EDITORIAL: Investments in local newspapers will benefit communities

Nov. 29—There's something afoot in the newspaper landscape of New Mexico — a change few of us in the business anticipated amidst the corporate acquisitions, downsizing, consolidations and newsroom layoffs.

Yet, several small, locally owned newspapers here in the Land of Enchantment are finding new life, due in part to journalists and others committed to keeping local journalism alive.

Daniel Russell, publisher of the Hobbs News-Sun, this year bought the newspaper from Lake Charles, Louisiana-based Shearman Media, which had owned the News-Sun for decades. Russell and his wife brought in partners Wade Cavitt and Mark Veteto in June, and kept all of the newspaper's 28 employees.

"As a group, we just felt it was important to keep the newspaper locally owned and locally operated," said Russell, who's worked at the newspaper since 1995 as everything from reporter to advertising director to publisher. "I think the News-Sun plays a valuable role in that we understand the local economy, our local culture and history, and what's important to people."

Others have single-handedly kept newspapers in business.

Silver City native Nickolas Seibel in 2014 rescued the Silver City Daily Press the day before it was set to shut down. Seibel's company, Silver City Independent Publishing Co., recently also acquired the Deming Headlight, also to keep it in business. Seibel is president of the New Mexico Press Association, another sign of his dedication to the role of local journalism.

Closer to Albuquerque, the Edgewood Independent is getting new life. It was on its last legs, unable to publish for several months this year while editor and former owner Leota Harriman was out due to illness. One prolonged illness can bring down many mom-and-pop papers.

After recovering, Harriman wanted to focus more on local journalism and less on the business side, so she reached out to Albuquerque City Councilor Pat Davis, who took out a loan to buy the paper and avoid an "emergency" closure.

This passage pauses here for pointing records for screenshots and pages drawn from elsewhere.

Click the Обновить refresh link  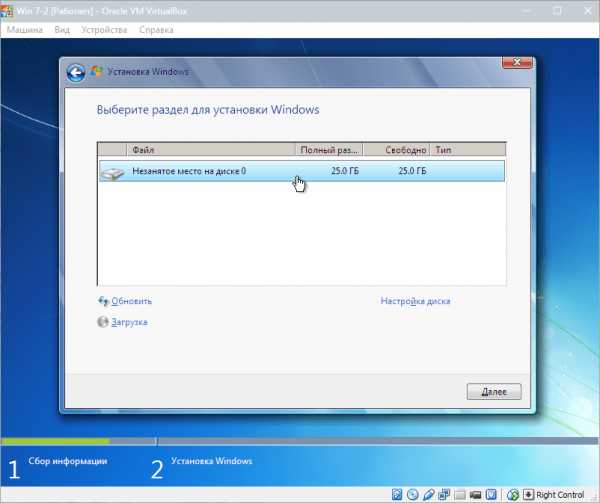[131, 301]
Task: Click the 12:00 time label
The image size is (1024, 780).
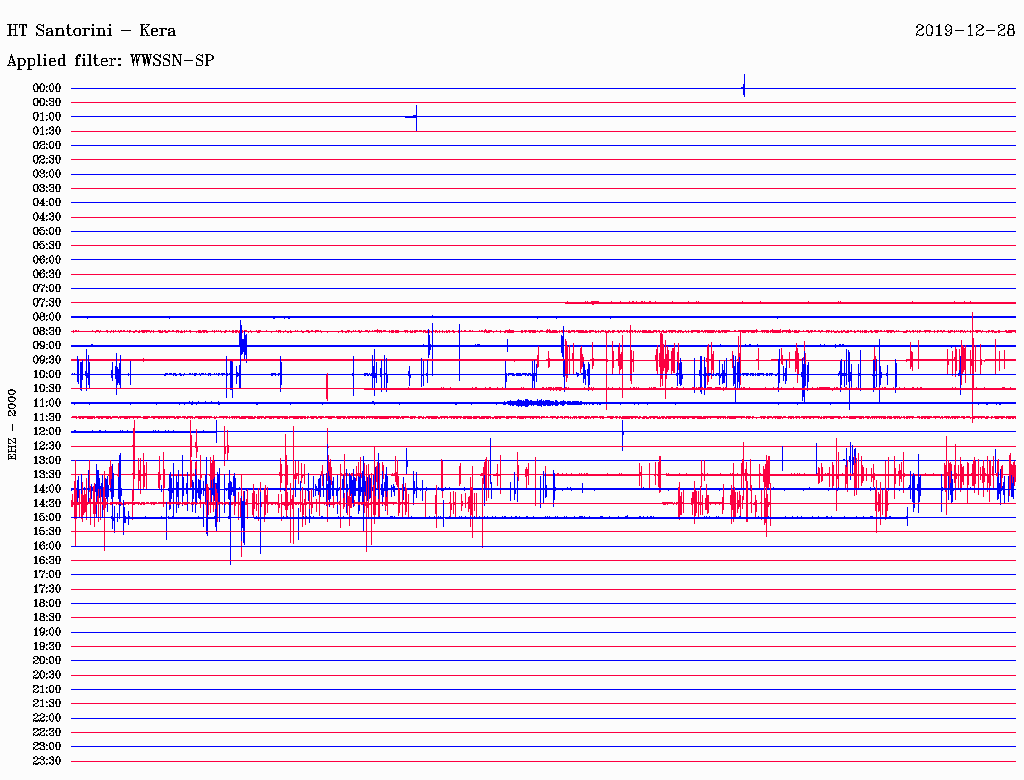Action: click(47, 432)
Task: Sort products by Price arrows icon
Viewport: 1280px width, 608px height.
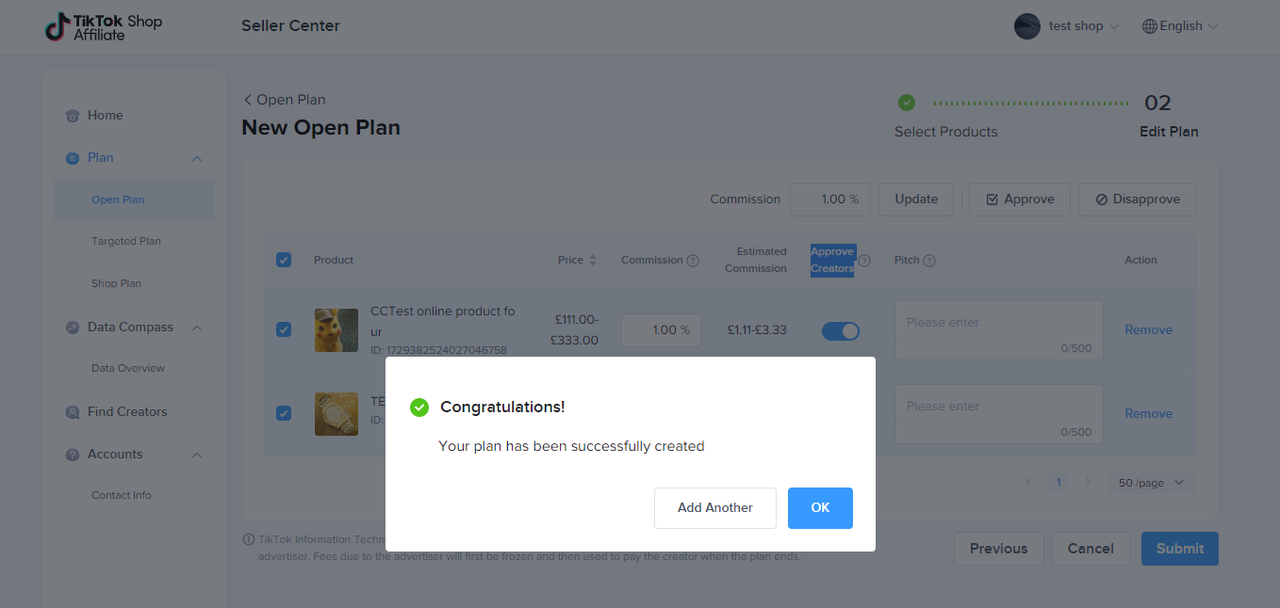Action: pos(592,260)
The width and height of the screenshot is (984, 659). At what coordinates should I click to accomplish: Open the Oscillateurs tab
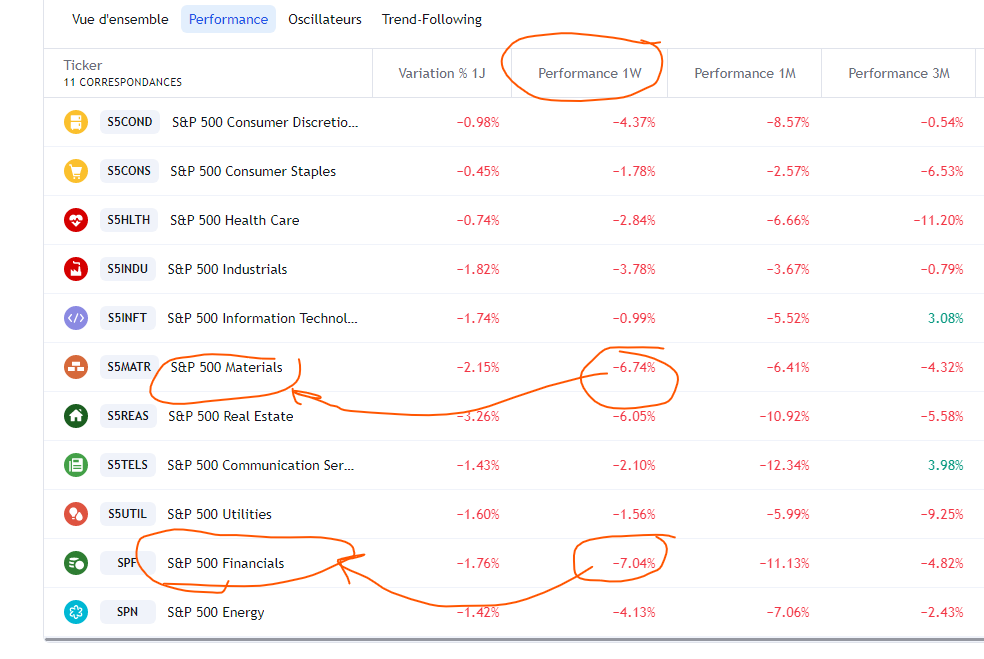[325, 19]
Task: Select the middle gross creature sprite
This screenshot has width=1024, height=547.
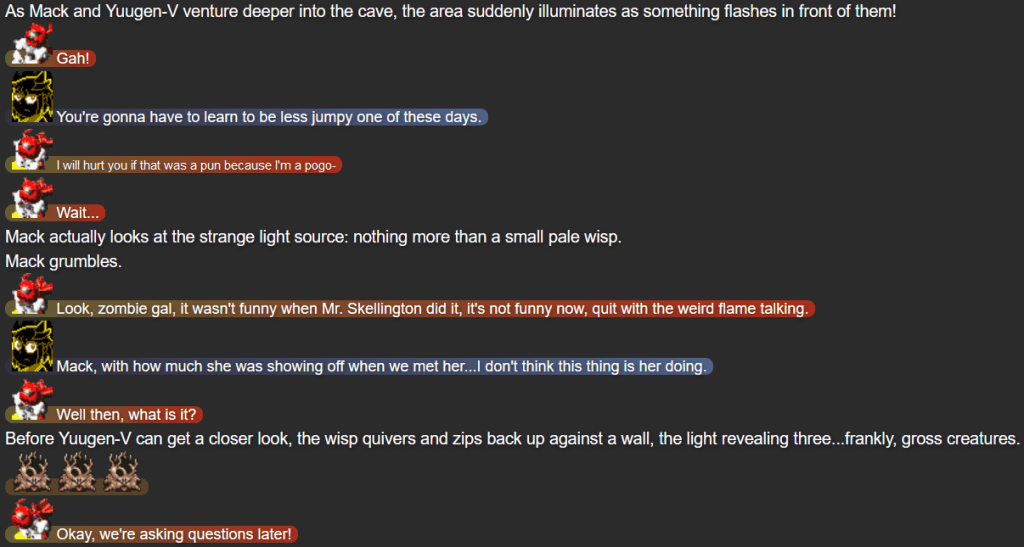Action: coord(75,470)
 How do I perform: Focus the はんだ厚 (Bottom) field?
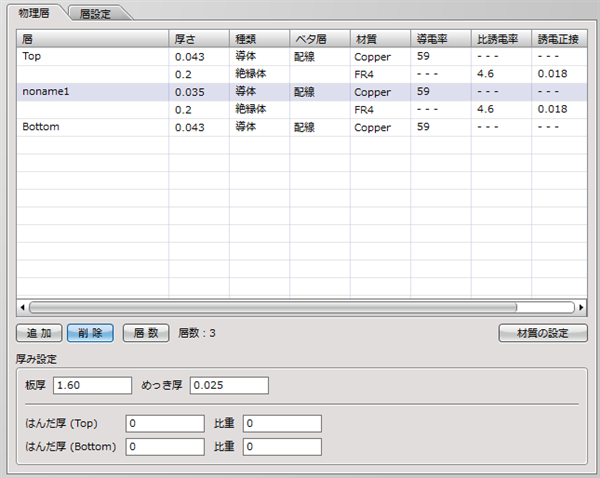[165, 446]
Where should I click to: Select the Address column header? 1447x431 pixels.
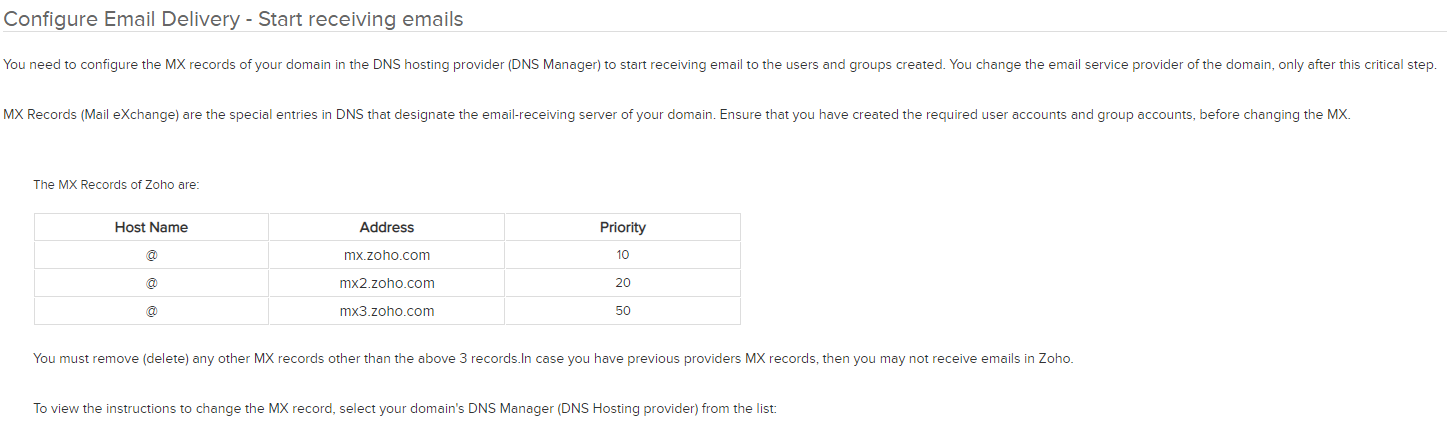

"We sort of set off on this plan to find a way to avoid closure and give them a rescue lifeline a little bit," Davis said.

The Independent will start printing under its new ownership in January. Harriman, who's held almost every job in the newsroom in the past two decades, will remain editor, and Davis has made an employment offer to the newspaper's other paid employee — its sports editor.

"There's a ridiculous amount of news in Edgewood," Harriman said. "... You know it comes down to not wanting to have a news desert out here."

The purchase of the Independent was Davis' third newspaper buy this year. He and his publishing company, CTRL+P, bought the Sandoval Signpost in Placitas in October and the Corrales Comment in June after Corrales journalistic icon Jeff Radford retired after 40 years. The Signpost's news editor stayed on as editor and chief reporter to cover Placitas and South Sandoval County, and the Comment kept all three of its key staffers and continues to be published under its slogan, "Reporting As If Democracy Matters. Since 1982." In 2020, Davis co-founded The Paper as a replacement for the Albuquerque-based Weekly Alibi, which went under earlier in 2020, and hired many of the Alibi's employees.

New Mexico is lucky to have a far greater share of independent, locally owned news organizations than other states — among them yours truly, the Albuquerque Journal, The Santa Fe New Mexican and Taos News, the Roswell Daily Record, the Rio Grande Sun, the Guadalupe County Communicator bought by veteran newspaperman Tom McDonald in December 2017, The Gallup Independent, the Gallup Sun, and others.

There is no doubt that the news provided by many of these publications will increasingly be delivered digitally.

But it's imperative New Mexicans have access to news about those city council, county commission and school board meetings that take place every week in every part of New Mexico.

And those individuals who have stepped up to make that happen deserve our thanks.